Pour illustrer, à l'aide d'un exemple concret, le fait que le processus décrit ci-dessus ne garantit pas toujours une prise de décision souhaitable et correcte, examinons les nouveaux critères de remboursement du TAVI depuis le printemps 2025. Le point positif est l'augmentation du nombre total de valves TAVI remboursées, qui passe de 1500 à 2510 par an en Belgique. Par ailleurs, le remboursement par procédure est revu à la hausse. Malheureusement, nous constatons également que ces mêmes nouveaux critères de remboursement ont (ou auront) un impact négatif sur l'accessibilité du TAVI pour les patients belges. En effet, les nouveaux critères de remboursement stipulent que le patient n'entre en ligne de compte pour un remboursement que s'il est inopérable ou si son EuroSCORE II est > 8 %. Il est difficile de comprendre comment cette décision a été prise via le processus décrit ci-dessus, étant donné que l'objectif était précisément d'améliorer l'accès des patients belges au TAVI, en tenant compte autant que possible des recommandations de l'ESC-EACTS (tableau 1).1

Dans les recommandations 2021 de l'ESC déjà, soit bien avant l'introduction de la mise à jour concernant le remboursement du TAVI, il existait une indication de classe IA pour le TAVI par rapport au remplacement chirurgical de la valve aortique chez tous les patients (> 75 ans), les patients présentant un EuroSCORE II > 8 % ou les patients inopérables. La raison pour laquelle ce critère d'âge n'a pas été pris en compte dans les nouveaux critères de remboursement n'est donc pas claire. Il convient en outre de noter que, selon les dernières informations issues du congrès 2025 de l'ESC à Madrid, les nouvelles recommandations 2025 de l'ESC étendent cette indication de classe IA avec une préférence pour le TAVI pour tous (!) les patients âgés de 70 ans ou plus, présentant une sténose d'une valve aortique tricuspide, si l'anatomie est adéquate.

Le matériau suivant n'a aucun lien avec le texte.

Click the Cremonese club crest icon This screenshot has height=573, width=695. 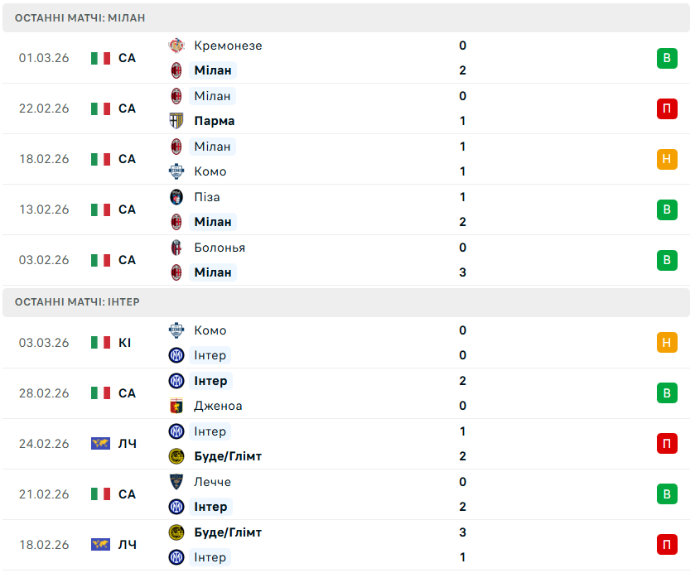coord(176,46)
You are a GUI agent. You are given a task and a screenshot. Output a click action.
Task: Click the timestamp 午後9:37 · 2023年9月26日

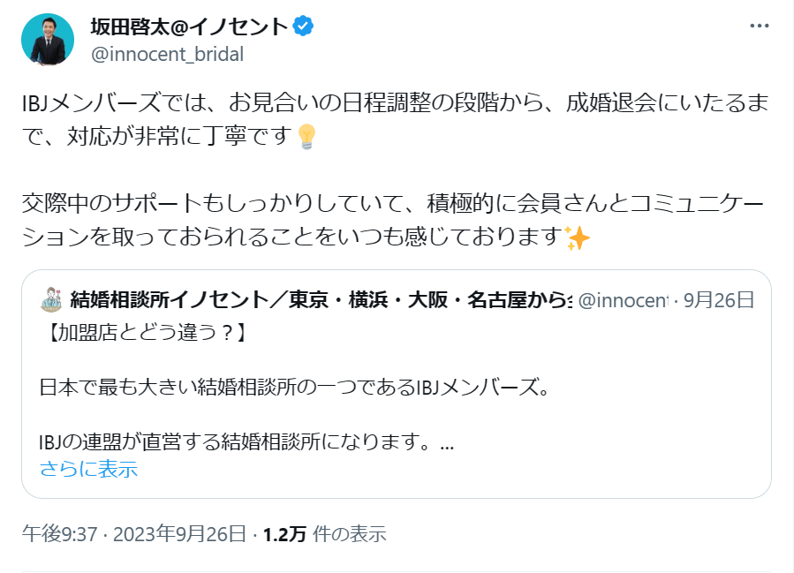133,534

Les associations professionnelles (BWGIC, BSC et BACTS) ont pris des mesures urgentes à cet égard afin de signaler l'erreur qui s'est glissée dans cette décision et dans les modalités de remboursement, et de souligner l'impossibilité de traiter correctement les patients belges conformément aux recommandations récentes. Sur la base des données de quelques centres à haut volume en Belgique, seuls 18 % des patients (âgés de 75 ans ou plus) traités par TAVI ces dernières années ont un EuroSCORE supérieur à 8 %. Bien que la décision de recourir au TAVI chez tous ces patients ait donc été conforme aux recommandations de classe IA selon les recommandations de l'ESC, l'application stricte des nouveaux critères de remboursement priverait plus de 4/5e des patients du traitement le plus approprié. Avec l'application des nouvelles recommandations de 2025, qui abaissent cette limite d'âge de 75 à 70 ans, le nombre de patients que nous ne pouvons pas traiter selon les recommandations de l'ESC augmenterait encore davantage.

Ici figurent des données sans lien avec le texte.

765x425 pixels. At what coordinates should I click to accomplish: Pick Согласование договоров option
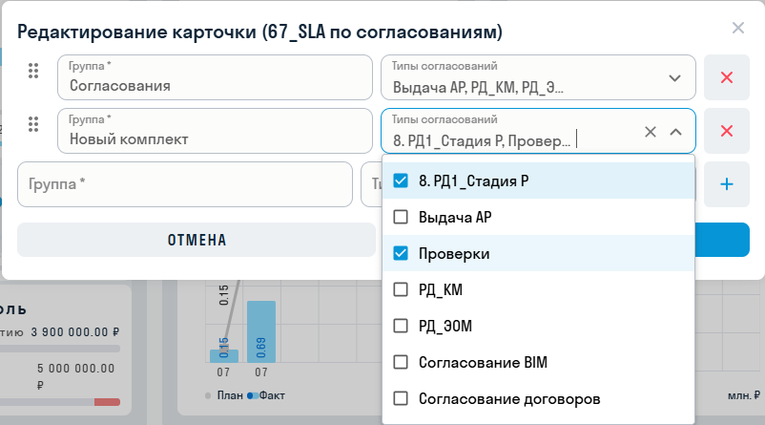click(x=401, y=398)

Espérons que cette situation sera rapidement corrigée et que cela servira de leçon pour qu'on continue à examiner de manière critique le processus de remboursement des techniques ou médicaments innovants, et pour continuer à ancrer et à renforcer le rôle des associations professionnelles et des médecins spécialistes - dans notre cas les cardiologues - dans ce processus de (modalités de) remboursement formel, en plus des avis des organes consultatifs internes de l'INAMI, des mutualités et du ministère. C'est non seulement nécessaire pour nos patients, mais aussi pour répondre à l'ambition de notre gouvernement, à savoir maintenir des soins de santé de haute qualité et accessibles à tous, sur la base d'une approche fondée sur des preuves.